--- START ---
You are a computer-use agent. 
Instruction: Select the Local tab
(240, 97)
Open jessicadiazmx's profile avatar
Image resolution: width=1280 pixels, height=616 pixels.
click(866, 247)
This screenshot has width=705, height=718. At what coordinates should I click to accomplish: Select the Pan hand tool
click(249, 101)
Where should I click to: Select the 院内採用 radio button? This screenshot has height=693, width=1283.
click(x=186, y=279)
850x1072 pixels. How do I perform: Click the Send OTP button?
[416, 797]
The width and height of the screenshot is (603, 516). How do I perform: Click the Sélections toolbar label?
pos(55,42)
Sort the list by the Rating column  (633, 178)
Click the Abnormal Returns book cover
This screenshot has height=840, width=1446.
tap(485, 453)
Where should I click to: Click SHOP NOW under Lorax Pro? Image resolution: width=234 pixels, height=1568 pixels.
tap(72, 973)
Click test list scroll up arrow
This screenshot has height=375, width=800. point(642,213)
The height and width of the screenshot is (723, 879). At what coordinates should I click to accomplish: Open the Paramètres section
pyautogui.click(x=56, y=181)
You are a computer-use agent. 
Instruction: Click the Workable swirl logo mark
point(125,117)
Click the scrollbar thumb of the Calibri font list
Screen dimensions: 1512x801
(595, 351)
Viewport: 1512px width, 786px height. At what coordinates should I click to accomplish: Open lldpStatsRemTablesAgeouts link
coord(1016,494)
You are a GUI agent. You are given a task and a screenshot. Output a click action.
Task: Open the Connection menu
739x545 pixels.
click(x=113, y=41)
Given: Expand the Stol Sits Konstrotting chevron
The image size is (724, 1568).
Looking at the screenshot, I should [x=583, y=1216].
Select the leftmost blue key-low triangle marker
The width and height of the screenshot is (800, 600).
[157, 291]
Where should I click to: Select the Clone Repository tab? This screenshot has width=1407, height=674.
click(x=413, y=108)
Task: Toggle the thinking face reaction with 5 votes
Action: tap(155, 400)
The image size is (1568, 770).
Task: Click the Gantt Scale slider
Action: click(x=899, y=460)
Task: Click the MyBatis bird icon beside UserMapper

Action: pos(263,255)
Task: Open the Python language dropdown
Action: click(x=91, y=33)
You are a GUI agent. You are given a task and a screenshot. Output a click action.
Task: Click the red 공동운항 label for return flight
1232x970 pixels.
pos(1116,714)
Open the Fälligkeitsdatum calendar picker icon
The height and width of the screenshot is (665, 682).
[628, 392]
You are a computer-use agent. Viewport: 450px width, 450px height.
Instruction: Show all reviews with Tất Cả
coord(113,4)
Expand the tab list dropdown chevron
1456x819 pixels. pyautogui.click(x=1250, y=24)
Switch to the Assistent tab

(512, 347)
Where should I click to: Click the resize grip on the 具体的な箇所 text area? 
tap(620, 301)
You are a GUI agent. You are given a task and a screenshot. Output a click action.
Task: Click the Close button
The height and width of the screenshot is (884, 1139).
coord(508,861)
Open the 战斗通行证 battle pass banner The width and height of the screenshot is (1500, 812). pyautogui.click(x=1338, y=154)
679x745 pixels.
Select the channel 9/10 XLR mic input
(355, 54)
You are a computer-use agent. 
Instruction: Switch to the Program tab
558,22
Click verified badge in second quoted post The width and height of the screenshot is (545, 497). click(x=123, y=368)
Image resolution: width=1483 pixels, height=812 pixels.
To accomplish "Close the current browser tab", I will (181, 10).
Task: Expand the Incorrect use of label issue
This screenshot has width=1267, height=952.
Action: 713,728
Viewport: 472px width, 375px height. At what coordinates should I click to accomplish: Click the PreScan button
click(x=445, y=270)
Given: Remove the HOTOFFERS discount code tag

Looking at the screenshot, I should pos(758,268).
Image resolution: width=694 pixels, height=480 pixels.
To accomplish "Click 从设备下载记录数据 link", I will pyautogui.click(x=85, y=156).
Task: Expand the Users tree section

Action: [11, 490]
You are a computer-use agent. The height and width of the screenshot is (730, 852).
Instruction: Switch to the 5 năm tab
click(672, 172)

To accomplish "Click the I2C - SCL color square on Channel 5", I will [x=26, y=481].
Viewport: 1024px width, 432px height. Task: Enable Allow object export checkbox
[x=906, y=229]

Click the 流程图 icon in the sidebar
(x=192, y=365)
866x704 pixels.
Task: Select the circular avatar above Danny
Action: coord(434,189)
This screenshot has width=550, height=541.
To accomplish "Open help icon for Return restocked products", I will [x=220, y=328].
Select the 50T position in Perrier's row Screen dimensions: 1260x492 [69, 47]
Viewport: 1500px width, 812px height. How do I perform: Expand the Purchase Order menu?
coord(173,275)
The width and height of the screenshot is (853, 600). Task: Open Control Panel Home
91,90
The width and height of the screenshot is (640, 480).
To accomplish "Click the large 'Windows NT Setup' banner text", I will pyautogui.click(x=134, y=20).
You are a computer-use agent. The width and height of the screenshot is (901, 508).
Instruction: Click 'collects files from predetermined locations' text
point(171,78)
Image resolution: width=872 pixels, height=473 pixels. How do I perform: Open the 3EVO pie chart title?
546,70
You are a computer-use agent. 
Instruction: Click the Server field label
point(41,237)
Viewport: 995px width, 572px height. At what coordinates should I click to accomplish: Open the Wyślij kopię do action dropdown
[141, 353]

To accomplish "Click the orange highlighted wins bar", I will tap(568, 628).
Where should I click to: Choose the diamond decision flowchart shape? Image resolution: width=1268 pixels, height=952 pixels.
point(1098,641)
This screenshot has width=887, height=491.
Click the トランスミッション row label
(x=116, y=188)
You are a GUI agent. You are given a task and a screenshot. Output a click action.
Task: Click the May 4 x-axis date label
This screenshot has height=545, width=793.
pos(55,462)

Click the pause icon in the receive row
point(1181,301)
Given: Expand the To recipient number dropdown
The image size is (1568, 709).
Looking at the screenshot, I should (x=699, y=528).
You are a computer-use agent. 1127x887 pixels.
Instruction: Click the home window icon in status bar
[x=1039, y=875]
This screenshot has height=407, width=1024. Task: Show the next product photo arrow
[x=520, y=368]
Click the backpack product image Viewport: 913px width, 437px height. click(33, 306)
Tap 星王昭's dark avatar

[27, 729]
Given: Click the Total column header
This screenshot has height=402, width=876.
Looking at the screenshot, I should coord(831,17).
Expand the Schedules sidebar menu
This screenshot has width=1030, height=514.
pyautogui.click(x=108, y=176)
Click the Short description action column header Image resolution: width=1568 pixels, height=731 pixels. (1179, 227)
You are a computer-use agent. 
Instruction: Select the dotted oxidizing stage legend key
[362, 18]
--- END ---
→ **What the exercise asks**: Rewrite these records as a numbered list, leaving out any blank lines.

→ **Correct output**:
1. You are a computer-use agent. 
2. Instruction: Select the Local tab
3. (240, 97)
4. Open jessicadiazmx's profile avatar
5. Image resolution: width=1280 pixels, height=616 pixels.
6. click(866, 247)
7. This screenshot has width=705, height=718. At what coordinates should I click to accomplish: Select the Pan hand tool
8. click(249, 101)
9. Where should I click to: Select the 院内採用 radio button? This screenshot has height=693, width=1283.
10. click(x=186, y=279)
11. 850x1072 pixels. How do I perform: Click the Send OTP button?
12. [416, 797]
13. The width and height of the screenshot is (603, 516). How do I perform: Click the Sélections toolbar label?
14. pos(55,42)
15. Sort the list by the Rating column  (633, 178)
16. Click the Abnormal Returns book cover
17. This screenshot has height=840, width=1446.
18. tap(485, 453)
19. Where should I click to: Click SHOP NOW under Lorax Pro? Image resolution: width=234 pixels, height=1568 pixels.
20. tap(72, 973)
21. Click test list scroll up arrow
22. This screenshot has height=375, width=800. point(642,213)
23. The height and width of the screenshot is (723, 879). At what coordinates should I click to accomplish: Open the Paramètres section
24. pyautogui.click(x=56, y=181)
25. You are a computer-use agent. 
26. Instruction: Click the Workable swirl logo mark
27. point(125,117)
28. Click the scrollbar thumb of the Calibri font list
29. Screen dimensions: 1512x801
30. (595, 351)
31. Viewport: 1512px width, 786px height. At what coordinates should I click to accomplish: Open lldpStatsRemTablesAgeouts link
32. coord(1016,494)
33. You are a GUI agent. You are given a task and a screenshot. Output a click action.
34. Task: Open the Connection menu
35. 739x545 pixels.
36. click(x=113, y=41)
37. Given: Expand the Stol Sits Konstrotting chevron
38. The image size is (724, 1568).
39. Looking at the screenshot, I should [x=583, y=1216].
40. Select the leftmost blue key-low triangle marker
41. The width and height of the screenshot is (800, 600).
42. [157, 291]
43. Where should I click to: Select the Clone Repository tab? This screenshot has width=1407, height=674.
44. click(x=413, y=108)
45. Task: Toggle the thinking face reaction with 5 votes
46. Action: tap(155, 400)
47. The image size is (1568, 770).
48. Task: Click the Gantt Scale slider
49. Action: click(x=899, y=460)
50. Task: Click the MyBatis bird icon beside UserMapper
51. Action: pos(263,255)
52. Task: Open the Python language dropdown
53. Action: click(x=91, y=33)
54. You are a GUI agent. You are given a task and a screenshot. Output a click action.
55. Task: Click the red 공동운항 label for return flight
56. 1232x970 pixels.
57. pos(1116,714)
58. Open the Fälligkeitsdatum calendar picker icon
59. The height and width of the screenshot is (665, 682).
60. [628, 392]
61. You are a computer-use agent. Viewport: 450px width, 450px height.
62. Instruction: Show all reviews with Tất Cả
63. coord(113,4)
64. Expand the tab list dropdown chevron
65. 1456x819 pixels. pyautogui.click(x=1250, y=24)
66. Switch to the Assistent tab
67. (512, 347)
68. Where should I click to: Click the resize grip on the 具体的な箇所 text area? 
69. tap(620, 301)
70. You are a GUI agent. You are given a task and a screenshot. Output a click action.
71. Task: Click the Close button
72. The height and width of the screenshot is (884, 1139).
73. coord(508,861)
74. Open the 战斗通行证 battle pass banner The width and height of the screenshot is (1500, 812). pyautogui.click(x=1338, y=154)
75. 679x745 pixels.
76. Select the channel 9/10 XLR mic input
77. (355, 54)
78. You are a computer-use agent. 
79. Instruction: Switch to the Program tab
80. 558,22
81. Click verified badge in second quoted post The width and height of the screenshot is (545, 497). click(x=123, y=368)
82. Image resolution: width=1483 pixels, height=812 pixels.
83. To accomplish "Close the current browser tab", I will (181, 10).
84. Task: Expand the Incorrect use of label issue
85. This screenshot has width=1267, height=952.
86. Action: 713,728
87. Viewport: 472px width, 375px height. At what coordinates should I click to accomplish: Click the PreScan button
88. click(x=445, y=270)
89. Given: Remove the HOTOFFERS discount code tag
90. Looking at the screenshot, I should pos(758,268).
91. Image resolution: width=694 pixels, height=480 pixels.
92. To accomplish "Click 从设备下载记录数据 link", I will pyautogui.click(x=85, y=156).
93. Task: Expand the Users tree section
94. Action: [11, 490]
95. You are a computer-use agent. The height and width of the screenshot is (730, 852).
96. Instruction: Switch to the 5 năm tab
97. click(672, 172)
98. To accomplish "Click the I2C - SCL color square on Channel 5", I will [x=26, y=481].
99. Viewport: 1024px width, 432px height. Task: Enable Allow object export checkbox
100. [x=906, y=229]
101. Click the 流程图 icon in the sidebar
102. (x=192, y=365)
103. 866x704 pixels.
104. Task: Select the circular avatar above Danny
105. Action: coord(434,189)
106. This screenshot has width=550, height=541.
107. To accomplish "Open help icon for Return restocked products", I will [x=220, y=328].
108. Select the 50T position in Perrier's row Screen dimensions: 1260x492 [69, 47]
109. Viewport: 1500px width, 812px height. How do I perform: Expand the Purchase Order menu?
110. coord(173,275)
111. The width and height of the screenshot is (853, 600). Task: Open Control Panel Home
112. 91,90
113. The width and height of the screenshot is (640, 480).
114. To accomplish "Click the large 'Windows NT Setup' banner text", I will pyautogui.click(x=134, y=20).
115. You are a computer-use agent. The width and height of the screenshot is (901, 508).
116. Instruction: Click 'collects files from predetermined locations' text
117. point(171,78)
118. Image resolution: width=872 pixels, height=473 pixels. How do I perform: Open the 3EVO pie chart title?
119. 546,70
120. You are a computer-use agent. 
121. Instruction: Click the Server field label
122. point(41,237)
123. Viewport: 995px width, 572px height. At what coordinates should I click to accomplish: Open the Wyślij kopię do action dropdown
124. [141, 353]
125. To accomplish "Click the orange highlighted wins bar", I will tap(568, 628).
126. Where should I click to: Choose the diamond decision flowchart shape? Image resolution: width=1268 pixels, height=952 pixels.
127. point(1098,641)
128. This screenshot has width=887, height=491.
129. Click the トランスミッション row label
130. (x=116, y=188)
131. You are a GUI agent. You are given a task and a screenshot. Output a click action.
132. Task: Click the May 4 x-axis date label
133. This screenshot has height=545, width=793.
134. pos(55,462)
135. Click the pause icon in the receive row
136. point(1181,301)
137. Given: Expand the To recipient number dropdown
138. The image size is (1568, 709).
139. Looking at the screenshot, I should (x=699, y=528).
140. You are a computer-use agent. 1127x887 pixels.
141. Instruction: Click the home window icon in status bar
142. [x=1039, y=875]
143. This screenshot has height=407, width=1024. Task: Show the next product photo arrow
144. [x=520, y=368]
145. Click the backpack product image Viewport: 913px width, 437px height. click(33, 306)
146. Tap 星王昭's dark avatar
147. [27, 729]
148. Given: Click the Total column header
149. This screenshot has height=402, width=876.
150. Looking at the screenshot, I should coord(831,17).
151. Expand the Schedules sidebar menu
152. This screenshot has width=1030, height=514.
153. pyautogui.click(x=108, y=176)
154. Click the Short description action column header Image resolution: width=1568 pixels, height=731 pixels. (1179, 227)
155. You are a computer-use agent. 
156. Instruction: Select the dotted oxidizing stage legend key
157. [362, 18]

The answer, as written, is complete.